---------- DATA PROVIDED
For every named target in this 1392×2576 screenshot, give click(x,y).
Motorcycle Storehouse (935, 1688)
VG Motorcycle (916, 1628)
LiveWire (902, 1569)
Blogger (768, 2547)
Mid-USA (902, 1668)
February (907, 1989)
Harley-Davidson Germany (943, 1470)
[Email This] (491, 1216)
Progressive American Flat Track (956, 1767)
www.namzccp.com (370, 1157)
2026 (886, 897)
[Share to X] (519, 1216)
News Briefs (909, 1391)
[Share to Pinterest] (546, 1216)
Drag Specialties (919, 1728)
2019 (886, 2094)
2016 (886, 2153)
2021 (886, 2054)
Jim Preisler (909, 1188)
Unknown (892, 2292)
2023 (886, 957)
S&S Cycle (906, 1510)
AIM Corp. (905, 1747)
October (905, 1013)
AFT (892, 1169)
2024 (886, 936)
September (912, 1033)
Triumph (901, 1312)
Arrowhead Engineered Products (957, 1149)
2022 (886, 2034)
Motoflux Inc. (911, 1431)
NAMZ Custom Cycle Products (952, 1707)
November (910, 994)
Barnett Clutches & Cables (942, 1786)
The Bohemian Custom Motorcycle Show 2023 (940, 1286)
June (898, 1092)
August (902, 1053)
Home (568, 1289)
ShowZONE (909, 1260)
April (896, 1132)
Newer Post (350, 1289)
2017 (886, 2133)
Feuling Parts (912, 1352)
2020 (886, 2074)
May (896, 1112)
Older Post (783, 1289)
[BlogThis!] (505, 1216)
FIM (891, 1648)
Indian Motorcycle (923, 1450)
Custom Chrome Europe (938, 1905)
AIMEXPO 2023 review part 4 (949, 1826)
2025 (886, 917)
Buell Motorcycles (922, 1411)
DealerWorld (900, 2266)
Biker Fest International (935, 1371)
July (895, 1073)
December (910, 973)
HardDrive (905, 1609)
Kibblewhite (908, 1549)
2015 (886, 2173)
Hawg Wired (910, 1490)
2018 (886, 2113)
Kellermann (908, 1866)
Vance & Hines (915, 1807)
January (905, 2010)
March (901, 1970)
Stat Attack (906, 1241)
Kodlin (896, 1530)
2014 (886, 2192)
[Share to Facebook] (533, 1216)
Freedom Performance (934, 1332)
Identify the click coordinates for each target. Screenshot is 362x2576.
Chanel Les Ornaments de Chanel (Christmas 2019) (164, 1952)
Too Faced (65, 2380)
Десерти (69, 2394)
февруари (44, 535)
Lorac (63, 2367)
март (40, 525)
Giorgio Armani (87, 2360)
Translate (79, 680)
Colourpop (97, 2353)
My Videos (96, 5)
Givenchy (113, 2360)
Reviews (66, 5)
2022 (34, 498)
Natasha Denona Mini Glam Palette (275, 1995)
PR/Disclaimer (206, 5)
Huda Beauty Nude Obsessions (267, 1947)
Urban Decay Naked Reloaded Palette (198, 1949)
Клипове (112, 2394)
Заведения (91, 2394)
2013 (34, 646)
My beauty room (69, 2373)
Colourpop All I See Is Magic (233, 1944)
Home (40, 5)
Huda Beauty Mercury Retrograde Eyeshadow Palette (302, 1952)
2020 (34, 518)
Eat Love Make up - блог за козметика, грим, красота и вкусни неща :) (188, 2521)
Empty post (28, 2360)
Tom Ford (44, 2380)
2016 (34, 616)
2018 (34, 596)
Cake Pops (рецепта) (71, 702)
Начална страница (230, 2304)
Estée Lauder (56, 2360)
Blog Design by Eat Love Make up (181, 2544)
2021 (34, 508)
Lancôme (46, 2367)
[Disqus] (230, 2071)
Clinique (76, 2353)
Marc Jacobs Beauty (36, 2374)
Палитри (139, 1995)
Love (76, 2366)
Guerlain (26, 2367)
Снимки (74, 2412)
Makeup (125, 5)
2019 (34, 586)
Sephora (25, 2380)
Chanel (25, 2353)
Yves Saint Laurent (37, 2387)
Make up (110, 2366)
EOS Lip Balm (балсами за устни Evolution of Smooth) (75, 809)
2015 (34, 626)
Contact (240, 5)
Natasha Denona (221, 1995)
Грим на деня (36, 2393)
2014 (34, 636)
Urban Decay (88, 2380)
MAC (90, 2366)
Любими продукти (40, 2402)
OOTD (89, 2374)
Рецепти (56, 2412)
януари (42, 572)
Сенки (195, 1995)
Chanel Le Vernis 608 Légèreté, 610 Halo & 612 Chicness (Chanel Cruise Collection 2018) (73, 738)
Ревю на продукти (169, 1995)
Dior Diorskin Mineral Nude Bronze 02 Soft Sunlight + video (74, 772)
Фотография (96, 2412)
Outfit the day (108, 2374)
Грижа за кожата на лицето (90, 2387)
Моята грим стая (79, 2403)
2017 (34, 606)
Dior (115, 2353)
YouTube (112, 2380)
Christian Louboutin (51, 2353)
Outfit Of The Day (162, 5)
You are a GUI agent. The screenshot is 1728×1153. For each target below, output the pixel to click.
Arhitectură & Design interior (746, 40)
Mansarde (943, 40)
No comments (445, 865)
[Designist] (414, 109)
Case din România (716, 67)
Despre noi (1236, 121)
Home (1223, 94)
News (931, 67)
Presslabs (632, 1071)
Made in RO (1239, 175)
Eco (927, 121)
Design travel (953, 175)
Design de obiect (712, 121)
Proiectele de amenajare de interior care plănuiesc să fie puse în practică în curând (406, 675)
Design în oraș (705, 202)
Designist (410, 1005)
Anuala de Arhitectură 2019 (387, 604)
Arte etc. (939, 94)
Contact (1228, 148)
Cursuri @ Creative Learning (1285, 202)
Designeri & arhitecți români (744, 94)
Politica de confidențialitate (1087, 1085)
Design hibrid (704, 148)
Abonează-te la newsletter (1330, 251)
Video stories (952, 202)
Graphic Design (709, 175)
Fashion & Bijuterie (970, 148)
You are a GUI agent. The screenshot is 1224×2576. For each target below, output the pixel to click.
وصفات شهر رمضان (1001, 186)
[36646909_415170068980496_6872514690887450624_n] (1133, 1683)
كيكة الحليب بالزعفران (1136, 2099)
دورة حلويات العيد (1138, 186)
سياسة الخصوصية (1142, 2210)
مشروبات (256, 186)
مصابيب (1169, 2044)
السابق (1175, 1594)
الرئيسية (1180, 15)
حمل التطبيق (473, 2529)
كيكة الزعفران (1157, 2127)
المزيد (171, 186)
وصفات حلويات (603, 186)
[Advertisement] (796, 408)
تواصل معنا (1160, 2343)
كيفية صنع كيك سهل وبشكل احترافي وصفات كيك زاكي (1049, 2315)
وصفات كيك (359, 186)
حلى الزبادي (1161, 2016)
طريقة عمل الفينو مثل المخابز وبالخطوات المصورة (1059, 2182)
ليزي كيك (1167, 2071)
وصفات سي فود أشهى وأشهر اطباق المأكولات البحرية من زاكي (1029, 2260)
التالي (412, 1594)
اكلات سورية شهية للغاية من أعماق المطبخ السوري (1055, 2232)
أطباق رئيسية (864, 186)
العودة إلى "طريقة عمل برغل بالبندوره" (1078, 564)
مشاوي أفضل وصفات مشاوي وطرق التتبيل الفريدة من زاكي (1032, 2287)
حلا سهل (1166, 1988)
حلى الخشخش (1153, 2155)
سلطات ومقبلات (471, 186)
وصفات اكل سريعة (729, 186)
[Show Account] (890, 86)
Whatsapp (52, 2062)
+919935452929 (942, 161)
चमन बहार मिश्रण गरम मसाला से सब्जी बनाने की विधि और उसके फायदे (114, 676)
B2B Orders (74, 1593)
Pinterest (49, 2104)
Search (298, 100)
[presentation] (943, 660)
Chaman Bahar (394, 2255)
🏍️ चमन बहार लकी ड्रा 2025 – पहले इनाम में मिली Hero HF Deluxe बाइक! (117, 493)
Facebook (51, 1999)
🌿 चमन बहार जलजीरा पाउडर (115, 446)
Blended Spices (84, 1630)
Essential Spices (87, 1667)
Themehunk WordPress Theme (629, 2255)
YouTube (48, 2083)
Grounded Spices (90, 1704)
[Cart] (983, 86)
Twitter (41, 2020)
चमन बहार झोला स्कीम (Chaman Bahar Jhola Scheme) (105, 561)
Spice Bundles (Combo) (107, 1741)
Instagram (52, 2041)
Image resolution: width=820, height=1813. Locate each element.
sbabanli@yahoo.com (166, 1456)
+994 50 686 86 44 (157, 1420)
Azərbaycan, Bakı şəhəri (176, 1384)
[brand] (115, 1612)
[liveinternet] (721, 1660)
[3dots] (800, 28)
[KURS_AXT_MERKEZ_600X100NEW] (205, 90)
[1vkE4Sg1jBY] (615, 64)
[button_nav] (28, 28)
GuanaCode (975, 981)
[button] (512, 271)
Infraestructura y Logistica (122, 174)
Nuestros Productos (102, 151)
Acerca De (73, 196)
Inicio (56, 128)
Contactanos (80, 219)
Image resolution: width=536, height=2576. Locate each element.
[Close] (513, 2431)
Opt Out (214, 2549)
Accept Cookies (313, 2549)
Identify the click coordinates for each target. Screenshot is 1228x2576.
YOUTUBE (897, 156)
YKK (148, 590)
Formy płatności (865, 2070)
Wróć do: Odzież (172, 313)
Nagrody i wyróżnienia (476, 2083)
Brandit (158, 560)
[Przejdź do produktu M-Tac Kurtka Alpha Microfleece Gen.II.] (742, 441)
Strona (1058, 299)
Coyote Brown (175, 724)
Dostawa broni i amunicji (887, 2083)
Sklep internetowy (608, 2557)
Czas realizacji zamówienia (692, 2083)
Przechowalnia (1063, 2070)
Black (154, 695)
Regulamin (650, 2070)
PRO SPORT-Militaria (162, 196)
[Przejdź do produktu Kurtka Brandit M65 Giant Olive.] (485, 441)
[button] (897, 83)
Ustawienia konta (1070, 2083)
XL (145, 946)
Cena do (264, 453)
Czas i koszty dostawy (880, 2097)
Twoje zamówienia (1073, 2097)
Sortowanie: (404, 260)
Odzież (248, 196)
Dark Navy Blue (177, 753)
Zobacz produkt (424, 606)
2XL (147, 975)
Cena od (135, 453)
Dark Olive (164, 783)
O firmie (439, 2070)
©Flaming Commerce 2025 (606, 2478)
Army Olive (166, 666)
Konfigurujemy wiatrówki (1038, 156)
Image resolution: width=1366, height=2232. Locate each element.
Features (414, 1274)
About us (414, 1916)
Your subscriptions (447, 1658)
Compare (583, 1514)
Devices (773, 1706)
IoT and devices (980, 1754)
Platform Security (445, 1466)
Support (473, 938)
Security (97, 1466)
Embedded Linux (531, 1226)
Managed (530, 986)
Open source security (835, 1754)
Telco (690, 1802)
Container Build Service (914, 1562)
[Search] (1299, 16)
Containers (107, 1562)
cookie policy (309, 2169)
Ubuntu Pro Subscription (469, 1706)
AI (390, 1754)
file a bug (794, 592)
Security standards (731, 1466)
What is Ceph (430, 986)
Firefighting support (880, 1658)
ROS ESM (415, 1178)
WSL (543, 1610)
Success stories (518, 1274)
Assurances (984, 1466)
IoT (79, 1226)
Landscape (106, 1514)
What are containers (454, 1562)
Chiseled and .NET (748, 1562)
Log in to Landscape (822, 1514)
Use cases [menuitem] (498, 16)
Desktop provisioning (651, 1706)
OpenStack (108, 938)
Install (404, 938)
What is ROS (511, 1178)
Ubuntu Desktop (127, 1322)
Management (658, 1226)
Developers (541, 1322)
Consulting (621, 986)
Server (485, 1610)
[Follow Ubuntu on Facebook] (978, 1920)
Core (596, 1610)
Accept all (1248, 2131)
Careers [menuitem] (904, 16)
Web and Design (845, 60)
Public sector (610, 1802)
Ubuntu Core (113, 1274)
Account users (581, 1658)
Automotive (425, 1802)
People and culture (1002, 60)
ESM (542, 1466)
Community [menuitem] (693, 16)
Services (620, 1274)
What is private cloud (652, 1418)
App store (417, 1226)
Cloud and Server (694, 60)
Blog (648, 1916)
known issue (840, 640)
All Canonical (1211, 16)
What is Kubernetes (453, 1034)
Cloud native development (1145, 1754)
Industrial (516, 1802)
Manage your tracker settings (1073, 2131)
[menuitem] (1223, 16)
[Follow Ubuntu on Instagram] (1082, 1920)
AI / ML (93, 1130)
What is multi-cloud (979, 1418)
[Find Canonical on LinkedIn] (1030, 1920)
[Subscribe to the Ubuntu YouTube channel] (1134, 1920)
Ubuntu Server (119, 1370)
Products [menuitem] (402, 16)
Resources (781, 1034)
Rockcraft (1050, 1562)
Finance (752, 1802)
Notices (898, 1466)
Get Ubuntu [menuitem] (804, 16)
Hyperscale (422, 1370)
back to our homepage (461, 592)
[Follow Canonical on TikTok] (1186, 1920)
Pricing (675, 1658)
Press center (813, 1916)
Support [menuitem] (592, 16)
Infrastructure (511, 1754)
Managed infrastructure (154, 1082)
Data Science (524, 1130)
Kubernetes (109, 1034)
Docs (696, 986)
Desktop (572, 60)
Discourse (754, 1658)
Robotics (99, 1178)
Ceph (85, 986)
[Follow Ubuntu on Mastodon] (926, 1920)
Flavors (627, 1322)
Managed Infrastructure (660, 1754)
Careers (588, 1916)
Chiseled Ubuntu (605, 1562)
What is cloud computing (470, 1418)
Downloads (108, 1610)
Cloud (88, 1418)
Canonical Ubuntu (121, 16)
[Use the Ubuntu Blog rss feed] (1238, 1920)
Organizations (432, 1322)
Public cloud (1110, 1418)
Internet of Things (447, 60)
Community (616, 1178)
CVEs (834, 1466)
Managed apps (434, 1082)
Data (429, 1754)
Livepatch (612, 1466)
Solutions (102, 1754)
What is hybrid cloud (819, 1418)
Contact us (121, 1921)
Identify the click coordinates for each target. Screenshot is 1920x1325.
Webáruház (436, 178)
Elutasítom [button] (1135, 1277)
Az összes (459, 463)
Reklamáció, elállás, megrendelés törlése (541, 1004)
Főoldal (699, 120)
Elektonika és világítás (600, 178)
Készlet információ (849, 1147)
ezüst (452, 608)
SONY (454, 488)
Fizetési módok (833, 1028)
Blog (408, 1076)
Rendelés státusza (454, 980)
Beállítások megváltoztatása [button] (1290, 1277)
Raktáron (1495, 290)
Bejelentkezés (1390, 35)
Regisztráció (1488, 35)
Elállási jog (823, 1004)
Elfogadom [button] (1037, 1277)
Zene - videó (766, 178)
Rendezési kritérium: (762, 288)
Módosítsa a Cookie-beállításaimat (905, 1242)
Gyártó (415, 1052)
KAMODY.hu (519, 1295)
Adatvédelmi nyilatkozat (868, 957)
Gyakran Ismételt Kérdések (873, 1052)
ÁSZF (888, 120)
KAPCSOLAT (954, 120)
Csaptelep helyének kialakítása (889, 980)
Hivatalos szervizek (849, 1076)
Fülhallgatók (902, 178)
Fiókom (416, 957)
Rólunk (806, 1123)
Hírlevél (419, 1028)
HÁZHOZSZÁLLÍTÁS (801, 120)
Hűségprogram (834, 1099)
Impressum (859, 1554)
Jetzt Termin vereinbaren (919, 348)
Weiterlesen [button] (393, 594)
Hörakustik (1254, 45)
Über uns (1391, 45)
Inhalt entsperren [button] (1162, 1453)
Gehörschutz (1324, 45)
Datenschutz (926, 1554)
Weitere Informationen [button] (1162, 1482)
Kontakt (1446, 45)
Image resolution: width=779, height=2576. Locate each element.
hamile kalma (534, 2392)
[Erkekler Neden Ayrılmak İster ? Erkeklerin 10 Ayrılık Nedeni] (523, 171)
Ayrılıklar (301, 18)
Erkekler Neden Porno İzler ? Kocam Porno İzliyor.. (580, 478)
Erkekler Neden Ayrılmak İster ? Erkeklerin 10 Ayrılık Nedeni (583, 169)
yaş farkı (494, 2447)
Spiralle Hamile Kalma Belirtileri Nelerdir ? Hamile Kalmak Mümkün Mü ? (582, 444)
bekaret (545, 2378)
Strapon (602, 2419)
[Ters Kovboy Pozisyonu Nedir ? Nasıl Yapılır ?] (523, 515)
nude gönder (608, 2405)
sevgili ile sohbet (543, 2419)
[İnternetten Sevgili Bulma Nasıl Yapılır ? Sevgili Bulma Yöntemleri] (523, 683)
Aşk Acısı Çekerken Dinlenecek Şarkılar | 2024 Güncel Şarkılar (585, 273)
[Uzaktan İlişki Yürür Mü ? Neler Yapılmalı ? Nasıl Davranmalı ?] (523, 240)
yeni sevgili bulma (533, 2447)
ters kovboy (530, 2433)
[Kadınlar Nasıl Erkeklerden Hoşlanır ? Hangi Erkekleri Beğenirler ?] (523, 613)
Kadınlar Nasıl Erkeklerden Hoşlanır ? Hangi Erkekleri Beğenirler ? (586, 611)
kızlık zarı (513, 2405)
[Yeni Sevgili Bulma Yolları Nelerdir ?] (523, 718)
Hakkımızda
--------------------
PROBLEM STATEMENT:
Copy all lines above where "Hoşlanır" is present.

RESPONSE TO THE EXERCISE:
[Kadınlar Nasıl Erkeklerden Hoşlanır ? Hangi Erkekleri Beğenirler ?] (523, 613)
Kadınlar Nasıl Erkeklerden Hoşlanır ? Hangi Erkekleri Beğenirler ? (586, 611)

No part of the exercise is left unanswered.